* **SELECTED PASSAGE**:

InfoScale 7.4: Clustered File System (CFS) hangs & other service outages caused when upgrading to 7.4 related to GLM defect (vxg_svar_sleep_unlock)

book

Article ID: 100044752

calendar_today

Updated On:

Description

Error Message


Sample stack #1

[37831.842357] INFO: task chmod:19494 blocked for more than 120 seconds.
[37831.843475] "echo 0 > /proc/sys/kernel/hung_task_timeout_secs" disables this message.
[37831.844329] chmod           D ffff8e71f87ebf40     0 19494  19391 0x00000080
[37831.844334] Call Trace:
[37831.844344]  [] ? kmem_cache_alloc+0x35/0x1f0
[37831.844352]  [] schedule+0x29/0x70
[37831.844363]  [] vxg_svar_sleep_unlock+0x78/0xf0 [vxglm]
[37831.844368]  [] ? wake_up_state+0x20/0x20
[37831.844375]  [] vxg_grant_sleep+0x157/0x1b0 [vxglm]
[37831.844381]  [] vxg_cmn_lock+0x54d/0x870 [vxglm]
[37831.844388]  [] ? vxg_lock_ilock_omnibus+0x36d/0x3c0 [vxglm]
[37831.844392]  [] vxg_api_lock+0x8b/0xc0 [vxglm]
[37831.844398]  [] ? vxg_def_nohash2+0x10/0x10 [vxglm]
[37831.844452]  [] vx_glm_lock+0x2e/0x60 [vxfs]
[37831.844481]  [] vxg_svar_sleep_unlock+0x78/0xf0 [vxglm]
[] vxg_grant_sleep+0x157/0x1b0 [vxglm]
[] vxg_cmn_lock+0x54d/0x870 [vxglm]
[] vxg_api_lock+0x8b/0xc0 [vxglm]
[] vx_glm_lock+0x2e/0x60 [vxfs]
[] vx_ihlock+0x2b/0xa0 [vxfs]
[] vx_cfs_iread+0x105/0x220 [vxfs]
[] vx_iget+0xae1/0x1520 [vxfs]
[] vx_dirlook+0x1b9/0x780 [vxfs]
[] vx_int_lookup+0x43b/0x5e0 [vxfs]
[] vx_do_lookup2+0x231/0x280 [vxfs]
[] vx_do_lookup+0x57/0x110 [vxfs]
[] vx_lookup+0x116/0x490 [vxfs]
[] lookup_real+0x23/0x60
[] __lookup_hash+0x42/0x60
[] lookup_slow+0x42/0xa7
[] path_lookupat+0x838/0x8b0
[] filename_lookup+0x2b/0xc0
[] user

 

Sample stack #2
 

[151881.197047] INFO: task vx_worklist_thr:1333 blocked for more than 120 seconds.

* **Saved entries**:
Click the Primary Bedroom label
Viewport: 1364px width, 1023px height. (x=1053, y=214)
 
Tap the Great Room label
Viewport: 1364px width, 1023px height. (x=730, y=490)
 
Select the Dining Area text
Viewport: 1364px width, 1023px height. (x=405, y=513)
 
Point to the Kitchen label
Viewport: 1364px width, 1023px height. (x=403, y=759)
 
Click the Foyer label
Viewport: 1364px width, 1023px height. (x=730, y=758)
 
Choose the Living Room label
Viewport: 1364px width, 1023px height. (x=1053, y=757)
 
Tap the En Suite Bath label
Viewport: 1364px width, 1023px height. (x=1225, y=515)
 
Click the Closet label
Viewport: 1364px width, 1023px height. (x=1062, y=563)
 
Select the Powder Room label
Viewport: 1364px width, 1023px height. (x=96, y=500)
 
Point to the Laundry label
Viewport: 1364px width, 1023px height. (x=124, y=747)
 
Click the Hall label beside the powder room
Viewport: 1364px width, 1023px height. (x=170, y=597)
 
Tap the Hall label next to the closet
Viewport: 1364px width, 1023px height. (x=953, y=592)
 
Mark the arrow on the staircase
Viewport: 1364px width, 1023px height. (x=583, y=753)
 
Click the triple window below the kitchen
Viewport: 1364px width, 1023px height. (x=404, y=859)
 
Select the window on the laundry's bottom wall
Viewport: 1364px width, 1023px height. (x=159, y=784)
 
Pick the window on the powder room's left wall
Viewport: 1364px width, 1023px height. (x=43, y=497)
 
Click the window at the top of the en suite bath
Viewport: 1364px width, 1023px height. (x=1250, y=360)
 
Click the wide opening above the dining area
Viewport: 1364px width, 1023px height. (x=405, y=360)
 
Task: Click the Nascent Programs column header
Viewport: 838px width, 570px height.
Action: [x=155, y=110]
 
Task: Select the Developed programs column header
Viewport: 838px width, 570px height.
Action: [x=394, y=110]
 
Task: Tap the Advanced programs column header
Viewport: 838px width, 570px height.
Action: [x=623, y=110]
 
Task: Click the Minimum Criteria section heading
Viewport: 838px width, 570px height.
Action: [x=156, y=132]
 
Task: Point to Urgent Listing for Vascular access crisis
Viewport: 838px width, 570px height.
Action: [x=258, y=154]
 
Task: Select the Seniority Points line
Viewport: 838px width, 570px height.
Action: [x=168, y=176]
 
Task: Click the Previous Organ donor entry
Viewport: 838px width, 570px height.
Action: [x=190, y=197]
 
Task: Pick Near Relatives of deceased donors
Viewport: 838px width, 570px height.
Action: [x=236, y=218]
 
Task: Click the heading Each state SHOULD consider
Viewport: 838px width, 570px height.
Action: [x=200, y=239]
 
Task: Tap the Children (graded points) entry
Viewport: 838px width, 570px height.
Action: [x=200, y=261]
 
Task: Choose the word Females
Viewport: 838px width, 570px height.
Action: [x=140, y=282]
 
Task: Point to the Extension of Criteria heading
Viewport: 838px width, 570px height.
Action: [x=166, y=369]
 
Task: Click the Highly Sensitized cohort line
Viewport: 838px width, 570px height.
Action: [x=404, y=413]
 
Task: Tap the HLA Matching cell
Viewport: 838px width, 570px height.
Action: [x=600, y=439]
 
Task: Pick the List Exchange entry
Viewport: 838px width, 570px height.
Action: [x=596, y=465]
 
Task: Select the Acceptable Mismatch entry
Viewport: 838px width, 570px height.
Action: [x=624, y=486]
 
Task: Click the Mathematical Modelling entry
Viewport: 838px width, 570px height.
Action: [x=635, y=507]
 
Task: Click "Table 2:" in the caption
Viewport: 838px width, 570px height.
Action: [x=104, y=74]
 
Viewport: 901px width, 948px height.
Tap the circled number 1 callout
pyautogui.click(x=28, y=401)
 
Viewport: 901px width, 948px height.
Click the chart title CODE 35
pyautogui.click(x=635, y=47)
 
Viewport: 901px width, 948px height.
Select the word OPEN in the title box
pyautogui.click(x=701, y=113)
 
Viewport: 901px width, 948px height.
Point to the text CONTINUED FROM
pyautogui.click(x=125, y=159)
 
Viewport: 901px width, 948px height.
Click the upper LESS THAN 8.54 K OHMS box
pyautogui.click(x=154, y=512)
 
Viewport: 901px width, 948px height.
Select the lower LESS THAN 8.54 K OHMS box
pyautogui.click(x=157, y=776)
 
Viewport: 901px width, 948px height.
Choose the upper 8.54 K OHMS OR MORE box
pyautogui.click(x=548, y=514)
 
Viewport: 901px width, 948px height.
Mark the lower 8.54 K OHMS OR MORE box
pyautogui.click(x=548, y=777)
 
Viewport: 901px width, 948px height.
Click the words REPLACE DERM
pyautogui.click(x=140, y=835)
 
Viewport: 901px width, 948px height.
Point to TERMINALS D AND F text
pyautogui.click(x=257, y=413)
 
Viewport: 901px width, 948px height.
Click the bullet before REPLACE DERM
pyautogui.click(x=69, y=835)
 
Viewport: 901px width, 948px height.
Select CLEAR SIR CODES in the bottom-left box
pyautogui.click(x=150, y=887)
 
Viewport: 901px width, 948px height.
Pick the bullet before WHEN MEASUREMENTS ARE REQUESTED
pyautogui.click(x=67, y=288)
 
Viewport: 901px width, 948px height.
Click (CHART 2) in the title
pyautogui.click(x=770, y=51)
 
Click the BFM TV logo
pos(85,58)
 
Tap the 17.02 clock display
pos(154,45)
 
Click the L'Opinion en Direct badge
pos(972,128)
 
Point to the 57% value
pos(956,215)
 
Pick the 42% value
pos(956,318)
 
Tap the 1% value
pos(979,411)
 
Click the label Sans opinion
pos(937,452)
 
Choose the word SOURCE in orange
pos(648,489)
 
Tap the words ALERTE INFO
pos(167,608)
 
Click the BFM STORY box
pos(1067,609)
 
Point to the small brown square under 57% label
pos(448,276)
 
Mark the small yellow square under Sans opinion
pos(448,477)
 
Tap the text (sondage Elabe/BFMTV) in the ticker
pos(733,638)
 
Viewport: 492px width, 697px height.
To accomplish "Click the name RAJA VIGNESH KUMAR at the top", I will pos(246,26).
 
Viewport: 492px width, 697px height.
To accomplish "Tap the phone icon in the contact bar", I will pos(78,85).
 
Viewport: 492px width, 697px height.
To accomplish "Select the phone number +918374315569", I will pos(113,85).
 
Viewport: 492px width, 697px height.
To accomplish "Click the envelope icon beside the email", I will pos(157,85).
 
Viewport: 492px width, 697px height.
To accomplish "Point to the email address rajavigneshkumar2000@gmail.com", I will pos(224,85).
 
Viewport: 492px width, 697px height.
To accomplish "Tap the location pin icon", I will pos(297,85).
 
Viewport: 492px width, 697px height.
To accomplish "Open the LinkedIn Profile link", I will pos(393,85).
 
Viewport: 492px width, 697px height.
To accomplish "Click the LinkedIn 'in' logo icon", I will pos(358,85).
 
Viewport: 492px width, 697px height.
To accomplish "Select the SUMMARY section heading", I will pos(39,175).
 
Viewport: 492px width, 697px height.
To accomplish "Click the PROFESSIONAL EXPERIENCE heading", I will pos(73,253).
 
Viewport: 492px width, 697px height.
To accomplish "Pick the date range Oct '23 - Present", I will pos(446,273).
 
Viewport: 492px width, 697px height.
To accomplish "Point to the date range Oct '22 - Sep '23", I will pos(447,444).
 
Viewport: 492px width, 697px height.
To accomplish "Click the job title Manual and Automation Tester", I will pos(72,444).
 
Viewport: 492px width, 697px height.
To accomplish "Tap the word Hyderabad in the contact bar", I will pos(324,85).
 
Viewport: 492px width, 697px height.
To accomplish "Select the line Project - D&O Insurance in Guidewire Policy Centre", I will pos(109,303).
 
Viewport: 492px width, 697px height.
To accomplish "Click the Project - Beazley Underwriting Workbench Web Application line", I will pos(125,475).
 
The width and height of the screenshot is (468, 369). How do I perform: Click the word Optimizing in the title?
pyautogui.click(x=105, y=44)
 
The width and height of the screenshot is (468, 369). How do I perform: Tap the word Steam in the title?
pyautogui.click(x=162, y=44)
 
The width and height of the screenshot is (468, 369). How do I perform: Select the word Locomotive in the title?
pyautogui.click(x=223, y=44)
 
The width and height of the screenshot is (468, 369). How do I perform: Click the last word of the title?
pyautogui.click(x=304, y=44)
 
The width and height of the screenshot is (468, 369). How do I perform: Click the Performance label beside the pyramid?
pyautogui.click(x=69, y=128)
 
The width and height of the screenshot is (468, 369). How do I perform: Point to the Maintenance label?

* **WHAT NEEDS TO BE DONE**:
From the InfoScale 7.4 article, return everything from "calendar_today" down to "disables this message." without changing a word.

* **PROBLEM SOLUTION**:
calendar_today

Updated On:

Description

Error Message


Sample stack #1

[37831.842357] INFO: task chmod:19494 blocked for more than 120 seconds.
[37831.843475] "echo 0 > /proc/sys/kernel/hung_task_timeout_secs" disables this message.